## [TASK TO COMPLETE]
Rewrite the material below, renaming "Previous" to "Back" and keeping every other part the same.

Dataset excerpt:
= = = =

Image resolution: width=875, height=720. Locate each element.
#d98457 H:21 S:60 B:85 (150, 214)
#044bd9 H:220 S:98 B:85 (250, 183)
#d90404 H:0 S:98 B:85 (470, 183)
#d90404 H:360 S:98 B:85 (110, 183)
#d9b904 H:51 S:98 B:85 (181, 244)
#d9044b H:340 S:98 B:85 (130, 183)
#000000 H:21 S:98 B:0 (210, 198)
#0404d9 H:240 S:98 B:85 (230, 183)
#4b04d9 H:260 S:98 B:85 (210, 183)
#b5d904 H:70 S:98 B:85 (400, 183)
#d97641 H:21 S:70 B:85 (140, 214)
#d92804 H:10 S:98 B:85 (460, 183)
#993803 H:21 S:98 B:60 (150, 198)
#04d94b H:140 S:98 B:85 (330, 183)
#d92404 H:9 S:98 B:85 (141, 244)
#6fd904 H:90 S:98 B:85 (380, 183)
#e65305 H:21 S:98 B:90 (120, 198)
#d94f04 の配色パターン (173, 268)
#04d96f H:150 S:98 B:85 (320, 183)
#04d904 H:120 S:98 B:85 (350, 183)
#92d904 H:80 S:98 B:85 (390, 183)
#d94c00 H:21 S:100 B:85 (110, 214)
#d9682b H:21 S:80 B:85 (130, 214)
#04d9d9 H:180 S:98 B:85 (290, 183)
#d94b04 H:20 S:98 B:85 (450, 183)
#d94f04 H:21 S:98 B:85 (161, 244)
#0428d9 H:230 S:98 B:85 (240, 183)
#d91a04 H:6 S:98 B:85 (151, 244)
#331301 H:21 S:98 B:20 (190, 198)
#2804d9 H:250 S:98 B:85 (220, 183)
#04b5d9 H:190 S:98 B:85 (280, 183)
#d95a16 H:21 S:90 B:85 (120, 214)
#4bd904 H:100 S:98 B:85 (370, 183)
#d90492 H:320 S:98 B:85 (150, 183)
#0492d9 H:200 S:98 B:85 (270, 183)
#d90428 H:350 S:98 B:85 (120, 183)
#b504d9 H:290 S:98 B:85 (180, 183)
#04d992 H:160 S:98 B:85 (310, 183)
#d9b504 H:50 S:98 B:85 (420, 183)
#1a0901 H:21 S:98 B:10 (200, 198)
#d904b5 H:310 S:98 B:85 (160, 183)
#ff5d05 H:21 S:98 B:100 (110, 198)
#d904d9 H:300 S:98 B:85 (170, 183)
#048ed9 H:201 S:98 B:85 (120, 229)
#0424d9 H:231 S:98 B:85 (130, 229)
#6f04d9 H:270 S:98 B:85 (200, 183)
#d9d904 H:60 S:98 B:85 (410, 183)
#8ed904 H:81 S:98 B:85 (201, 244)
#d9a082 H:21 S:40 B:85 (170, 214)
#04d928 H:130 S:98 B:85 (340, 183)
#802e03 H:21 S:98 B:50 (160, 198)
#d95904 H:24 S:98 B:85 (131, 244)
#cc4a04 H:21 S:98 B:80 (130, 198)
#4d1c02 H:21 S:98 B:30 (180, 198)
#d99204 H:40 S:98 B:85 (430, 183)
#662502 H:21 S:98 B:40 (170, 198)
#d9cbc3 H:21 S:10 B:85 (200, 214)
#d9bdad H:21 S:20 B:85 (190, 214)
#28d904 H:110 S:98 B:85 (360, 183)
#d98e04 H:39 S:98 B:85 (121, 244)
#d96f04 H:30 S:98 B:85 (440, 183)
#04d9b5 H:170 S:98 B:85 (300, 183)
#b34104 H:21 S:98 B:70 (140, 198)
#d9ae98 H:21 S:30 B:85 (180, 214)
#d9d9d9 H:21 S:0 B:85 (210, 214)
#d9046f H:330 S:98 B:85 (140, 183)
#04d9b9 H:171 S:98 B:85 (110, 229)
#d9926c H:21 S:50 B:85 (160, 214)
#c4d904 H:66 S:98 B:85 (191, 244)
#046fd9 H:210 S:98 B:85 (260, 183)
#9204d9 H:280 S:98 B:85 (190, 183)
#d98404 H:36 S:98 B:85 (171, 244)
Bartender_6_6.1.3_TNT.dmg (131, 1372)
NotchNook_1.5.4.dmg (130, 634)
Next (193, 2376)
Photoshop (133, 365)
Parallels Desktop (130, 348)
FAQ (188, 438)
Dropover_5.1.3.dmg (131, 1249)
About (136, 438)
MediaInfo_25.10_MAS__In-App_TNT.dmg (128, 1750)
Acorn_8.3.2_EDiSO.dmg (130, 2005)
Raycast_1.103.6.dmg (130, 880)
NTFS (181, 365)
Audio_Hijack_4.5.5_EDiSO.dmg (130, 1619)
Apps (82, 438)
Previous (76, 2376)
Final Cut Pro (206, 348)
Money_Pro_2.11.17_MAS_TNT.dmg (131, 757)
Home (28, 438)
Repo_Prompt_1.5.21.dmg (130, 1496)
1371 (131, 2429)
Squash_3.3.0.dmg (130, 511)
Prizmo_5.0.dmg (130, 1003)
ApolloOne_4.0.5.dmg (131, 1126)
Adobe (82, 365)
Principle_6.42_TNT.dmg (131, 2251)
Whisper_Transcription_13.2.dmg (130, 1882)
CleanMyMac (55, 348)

= = = =

## [ANSWER FOR THIS EXERCISE]
Image resolution: width=875, height=720. Locate each element.
#d98457 H:21 S:60 B:85 (150, 214)
#044bd9 H:220 S:98 B:85 (250, 183)
#d90404 H:0 S:98 B:85 (470, 183)
#d90404 H:360 S:98 B:85 (110, 183)
#d9b904 H:51 S:98 B:85 (181, 244)
#d9044b H:340 S:98 B:85 (130, 183)
#000000 H:21 S:98 B:0 (210, 198)
#0404d9 H:240 S:98 B:85 (230, 183)
#4b04d9 H:260 S:98 B:85 (210, 183)
#b5d904 H:70 S:98 B:85 (400, 183)
#d97641 H:21 S:70 B:85 (140, 214)
#d92804 H:10 S:98 B:85 (460, 183)
#993803 H:21 S:98 B:60 (150, 198)
#04d94b H:140 S:98 B:85 (330, 183)
#d92404 H:9 S:98 B:85 (141, 244)
#6fd904 H:90 S:98 B:85 (380, 183)
#e65305 H:21 S:98 B:90 (120, 198)
#d94f04 の配色パターン (173, 268)
#04d96f H:150 S:98 B:85 (320, 183)
#04d904 H:120 S:98 B:85 (350, 183)
#92d904 H:80 S:98 B:85 (390, 183)
#d94c00 H:21 S:100 B:85 (110, 214)
#d9682b H:21 S:80 B:85 (130, 214)
#04d9d9 H:180 S:98 B:85 (290, 183)
#d94b04 H:20 S:98 B:85 (450, 183)
#d94f04 H:21 S:98 B:85 (161, 244)
#0428d9 H:230 S:98 B:85 (240, 183)
#d91a04 H:6 S:98 B:85 (151, 244)
#331301 H:21 S:98 B:20 (190, 198)
#2804d9 H:250 S:98 B:85 (220, 183)
#04b5d9 H:190 S:98 B:85 (280, 183)
#d95a16 H:21 S:90 B:85 (120, 214)
#4bd904 H:100 S:98 B:85 (370, 183)
#d90492 H:320 S:98 B:85 (150, 183)
#0492d9 H:200 S:98 B:85 (270, 183)
#d90428 H:350 S:98 B:85 (120, 183)
#b504d9 H:290 S:98 B:85 (180, 183)
#04d992 H:160 S:98 B:85 (310, 183)
#d9b504 H:50 S:98 B:85 (420, 183)
#1a0901 H:21 S:98 B:10 (200, 198)
#d904b5 H:310 S:98 B:85 (160, 183)
#ff5d05 H:21 S:98 B:100 (110, 198)
#d904d9 H:300 S:98 B:85 (170, 183)
#048ed9 H:201 S:98 B:85 (120, 229)
#0424d9 H:231 S:98 B:85 (130, 229)
#6f04d9 H:270 S:98 B:85 (200, 183)
#d9d904 H:60 S:98 B:85 (410, 183)
#8ed904 H:81 S:98 B:85 (201, 244)
#d9a082 H:21 S:40 B:85 (170, 214)
#04d928 H:130 S:98 B:85 (340, 183)
#802e03 H:21 S:98 B:50 (160, 198)
#d95904 H:24 S:98 B:85 (131, 244)
#cc4a04 H:21 S:98 B:80 (130, 198)
#4d1c02 H:21 S:98 B:30 (180, 198)
#d99204 H:40 S:98 B:85 (430, 183)
#662502 H:21 S:98 B:40 (170, 198)
#d9cbc3 H:21 S:10 B:85 (200, 214)
#d9bdad H:21 S:20 B:85 (190, 214)
#28d904 H:110 S:98 B:85 (360, 183)
#d98e04 H:39 S:98 B:85 (121, 244)
#d96f04 H:30 S:98 B:85 (440, 183)
#04d9b5 H:170 S:98 B:85 (300, 183)
#b34104 H:21 S:98 B:70 (140, 198)
#d9ae98 H:21 S:30 B:85 (180, 214)
#d9d9d9 H:21 S:0 B:85 (210, 214)
#d9046f H:330 S:98 B:85 (140, 183)
#04d9b9 H:171 S:98 B:85 (110, 229)
#d9926c H:21 S:50 B:85 (160, 214)
#c4d904 H:66 S:98 B:85 (191, 244)
#046fd9 H:210 S:98 B:85 (260, 183)
#9204d9 H:280 S:98 B:85 (190, 183)
#d98404 H:36 S:98 B:85 (171, 244)
Bartender_6_6.1.3_TNT.dmg (131, 1372)
NotchNook_1.5.4.dmg (130, 634)
Next (193, 2376)
Photoshop (133, 365)
Parallels Desktop (130, 348)
FAQ (188, 438)
Dropover_5.1.3.dmg (131, 1249)
About (136, 438)
MediaInfo_25.10_MAS__In-App_TNT.dmg (128, 1750)
Acorn_8.3.2_EDiSO.dmg (130, 2005)
Raycast_1.103.6.dmg (130, 880)
NTFS (181, 365)
Audio_Hijack_4.5.5_EDiSO.dmg (130, 1619)
Apps (82, 438)
Back (76, 2376)
Final Cut Pro (206, 348)
Money_Pro_2.11.17_MAS_TNT.dmg (131, 757)
Home (28, 438)
Repo_Prompt_1.5.21.dmg (130, 1496)
1371 (131, 2429)
Squash_3.3.0.dmg (130, 511)
Prizmo_5.0.dmg (130, 1003)
ApolloOne_4.0.5.dmg (131, 1126)
Adobe (82, 365)
Principle_6.42_TNT.dmg (131, 2251)
Whisper_Transcription_13.2.dmg (130, 1882)
CleanMyMac (55, 348)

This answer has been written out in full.